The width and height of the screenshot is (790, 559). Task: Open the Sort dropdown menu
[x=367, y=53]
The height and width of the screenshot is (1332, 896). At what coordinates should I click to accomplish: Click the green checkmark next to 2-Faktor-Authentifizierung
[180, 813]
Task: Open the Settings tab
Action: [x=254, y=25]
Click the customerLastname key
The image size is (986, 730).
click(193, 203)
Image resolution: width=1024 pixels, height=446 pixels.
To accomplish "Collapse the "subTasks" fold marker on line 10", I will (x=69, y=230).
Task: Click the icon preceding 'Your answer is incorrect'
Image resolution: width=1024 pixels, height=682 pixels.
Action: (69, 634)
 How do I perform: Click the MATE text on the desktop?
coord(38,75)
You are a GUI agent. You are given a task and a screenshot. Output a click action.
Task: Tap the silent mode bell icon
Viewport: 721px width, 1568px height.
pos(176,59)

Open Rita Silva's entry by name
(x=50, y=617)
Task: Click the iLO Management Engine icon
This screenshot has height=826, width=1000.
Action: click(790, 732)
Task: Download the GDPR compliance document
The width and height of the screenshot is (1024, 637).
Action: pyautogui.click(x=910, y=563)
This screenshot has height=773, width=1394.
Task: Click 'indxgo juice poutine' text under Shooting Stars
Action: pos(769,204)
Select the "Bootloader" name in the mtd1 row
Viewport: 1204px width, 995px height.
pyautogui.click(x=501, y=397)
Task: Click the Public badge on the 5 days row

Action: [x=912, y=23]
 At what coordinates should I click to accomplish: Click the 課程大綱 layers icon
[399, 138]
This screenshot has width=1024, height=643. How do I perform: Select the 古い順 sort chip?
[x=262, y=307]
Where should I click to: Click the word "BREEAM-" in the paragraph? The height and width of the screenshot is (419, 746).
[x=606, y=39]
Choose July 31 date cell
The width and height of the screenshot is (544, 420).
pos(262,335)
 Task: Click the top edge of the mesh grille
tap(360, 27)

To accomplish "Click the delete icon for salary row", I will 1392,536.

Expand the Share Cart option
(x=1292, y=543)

○ ○ ○ ○ ○ ○ ○

Activity: Work through the entries, filtering for the string "will", and copy each line that holds it.

Exercise solution:
To accomplish "Collapse the "subTasks" fold marker on line 10", I will (x=69, y=230).
To accomplish "Click the delete icon for salary row", I will 1392,536.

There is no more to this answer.